-
Decomposition:
We decompose each weight θi into two non-negative parts: θi=θi+−θi−, where θi+,θi−≥0.
Usually, we INTEND for θi+=max(0,θi) and θi−=max(0,−θi). In this case, at least one of them is zero.
-
The Objective Difference:
Eq (3.62) uses ∣θi+−θi−∣.
Eq (3.63) uses (θi++θi−).
Since θi+,θi−≥0, we know that ∣θi+−θi−∣≤θi++θi−, with equality holding if and only if at least one of θi+ or θi− is zero (i.e., θi+⋅θi−=0).
-
Optimization Logic:
Suppose we have a candidate solution where for some index i, both θi+>0 and θi−>0.
Let m=min(θi+,θi−)>0.
We can create a new solution:
θ~i+=θi+−m
θ~i−=θi−−m
The actual weight θi remains unchanged: θ~i+−θ~i−=(θi+−m)−(θi−−m)=θi+−θi−=θi.
The first term (loss term) depends only on the difference, so it is unchanged.
However, consider the penalty term in (3.63):
Sum was (θi++θi−).
New sum is (θ~i++θ~i−)=(θi+−m+θi−−m)=(θi++θi−)−2m.
Since m>0, the new objective value is strictly smaller!

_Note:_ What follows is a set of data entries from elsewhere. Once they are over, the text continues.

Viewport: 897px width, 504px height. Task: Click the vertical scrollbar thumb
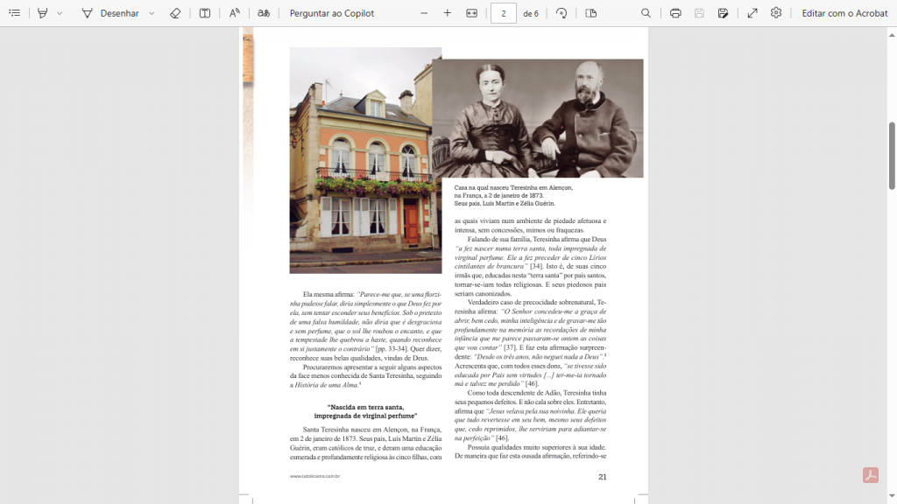[x=892, y=155]
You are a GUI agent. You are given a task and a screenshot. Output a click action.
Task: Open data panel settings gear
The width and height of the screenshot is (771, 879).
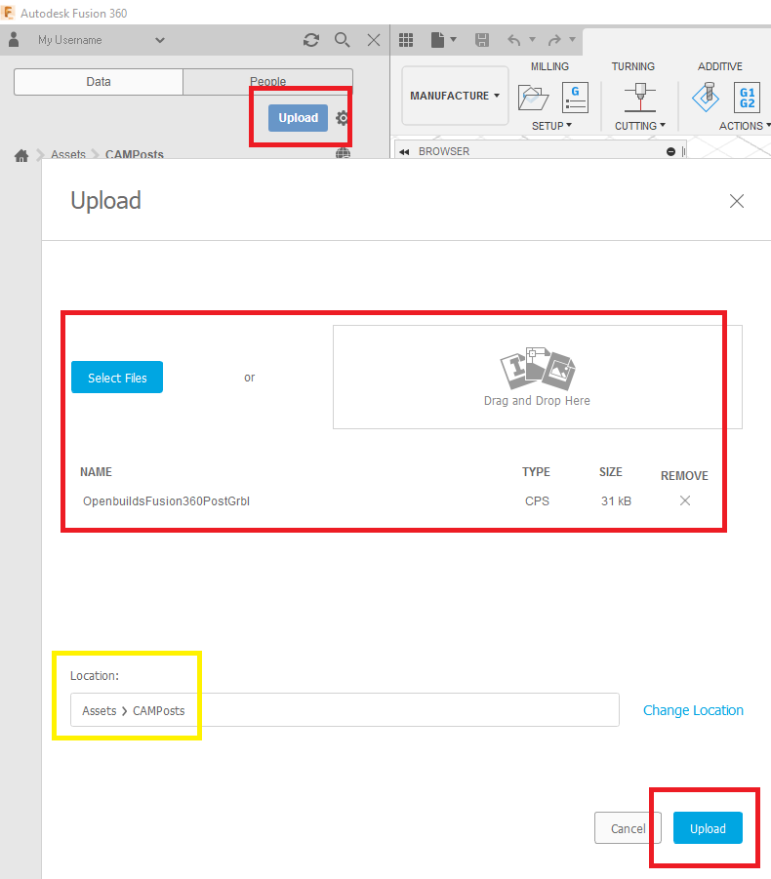point(343,118)
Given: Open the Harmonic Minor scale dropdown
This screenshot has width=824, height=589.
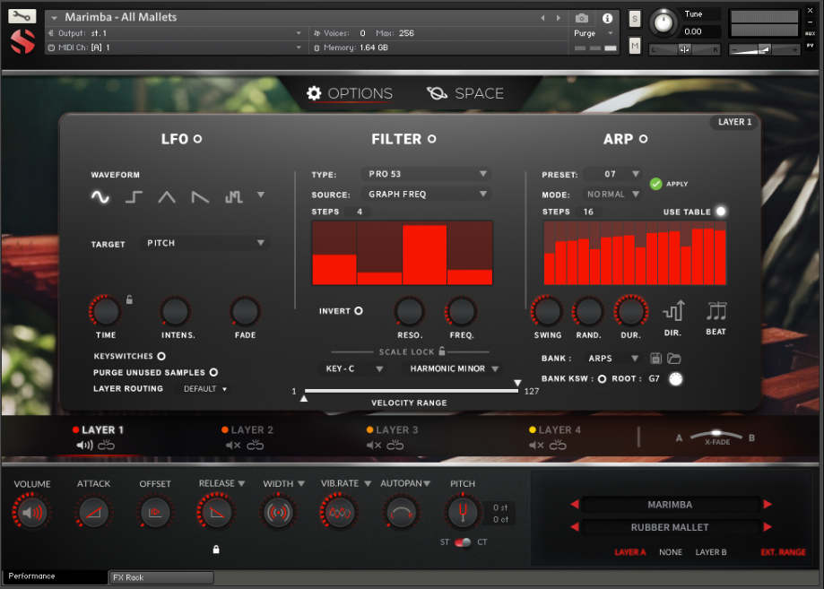Looking at the screenshot, I should coord(450,368).
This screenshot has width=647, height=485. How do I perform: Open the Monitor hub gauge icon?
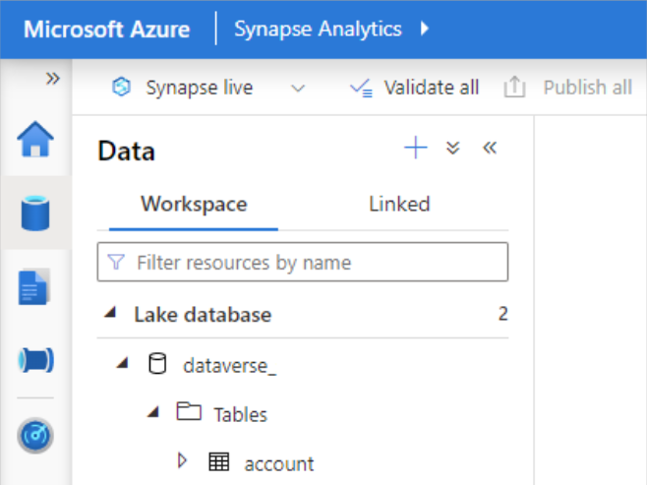click(x=35, y=434)
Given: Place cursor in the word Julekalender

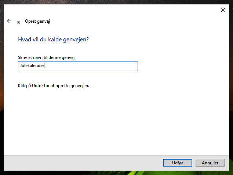Looking at the screenshot, I should tap(32, 66).
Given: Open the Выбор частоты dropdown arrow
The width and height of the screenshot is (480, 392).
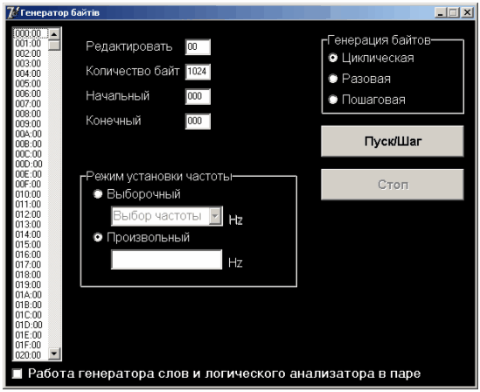Looking at the screenshot, I should click(x=215, y=216).
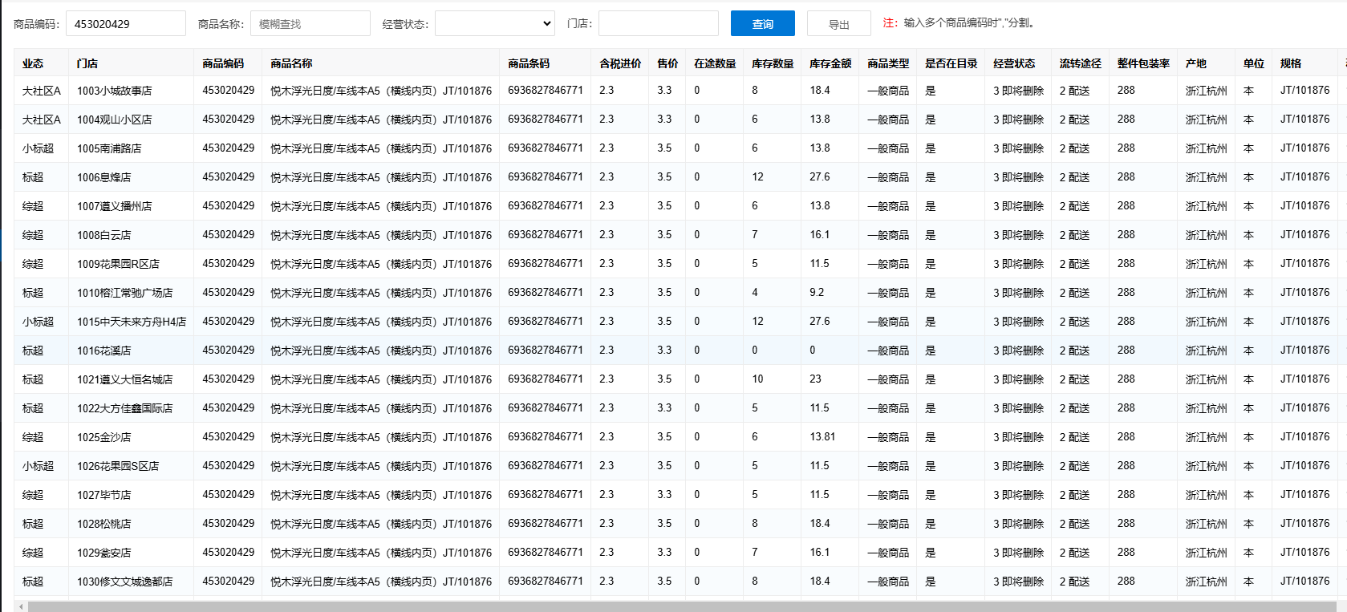Click the 库存数量 column header
The width and height of the screenshot is (1347, 612).
tap(772, 63)
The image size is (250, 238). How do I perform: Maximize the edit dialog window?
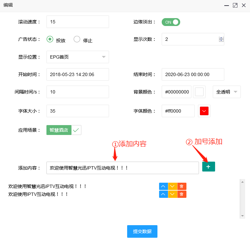point(235,5)
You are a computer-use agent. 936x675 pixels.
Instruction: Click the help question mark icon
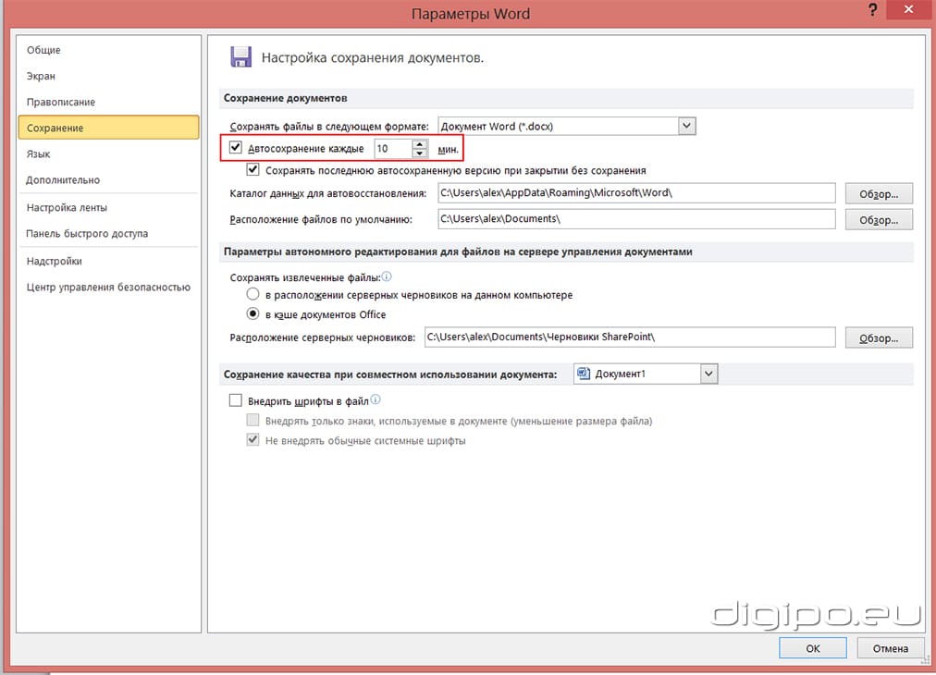[872, 11]
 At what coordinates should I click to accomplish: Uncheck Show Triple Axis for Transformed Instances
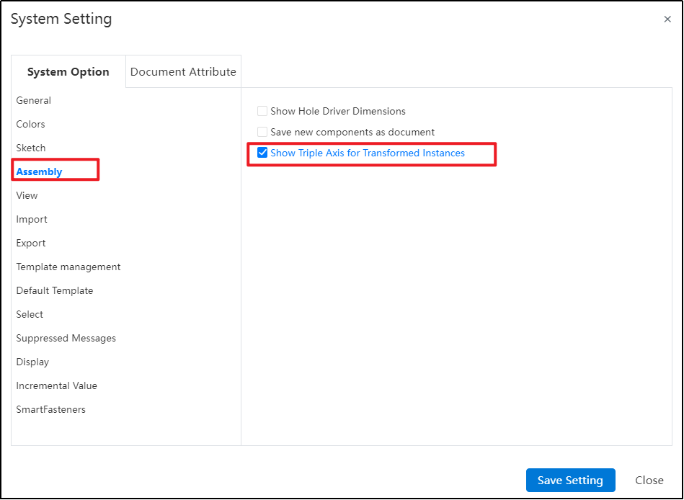tap(262, 153)
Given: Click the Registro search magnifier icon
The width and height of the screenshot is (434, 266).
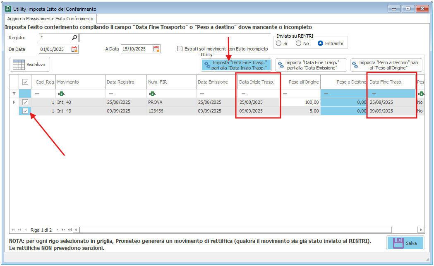Looking at the screenshot, I should tap(74, 38).
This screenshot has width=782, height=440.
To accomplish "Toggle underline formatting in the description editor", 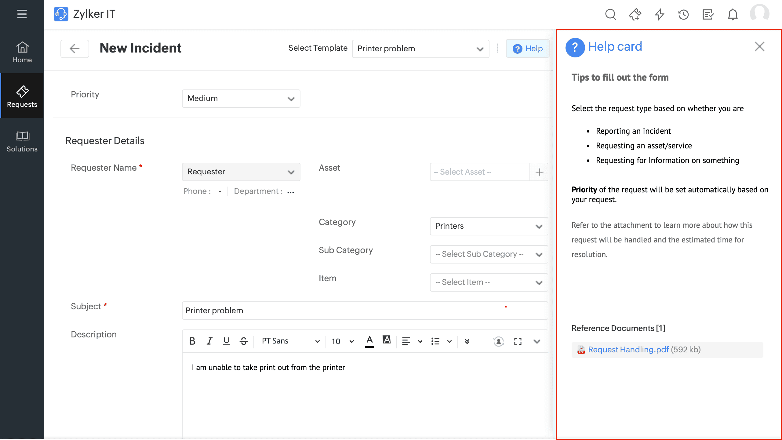I will [226, 341].
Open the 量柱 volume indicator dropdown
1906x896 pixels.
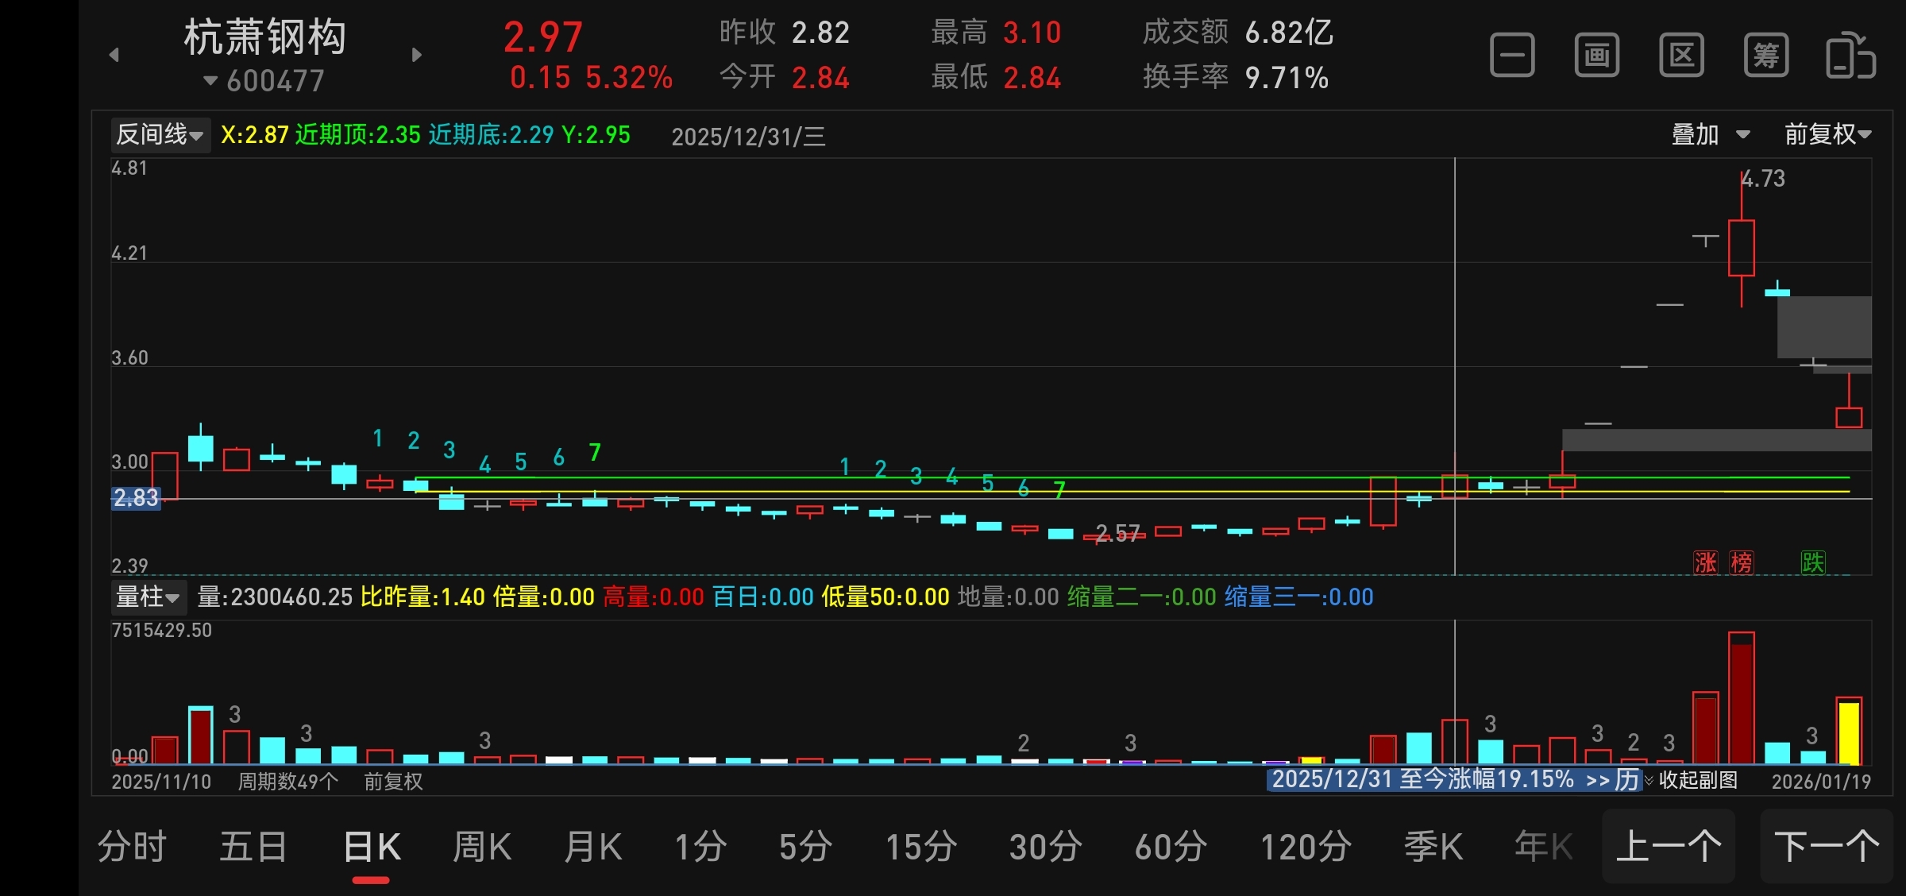point(148,597)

Therefore, any solution where both are positive is not optimal. The optimizer will drive at least one of them to zero to minimize the objective.
-
Conclusion:
At the optimum, for every i, either θi+=0 or θi−=0 (or both).
In this case, ∣θi+−θi−∣=θi++θi−.
Thus, minimizing (3.63) automatically leads to a solution satisfying this property, making it equivalent to minimalizing (3.62).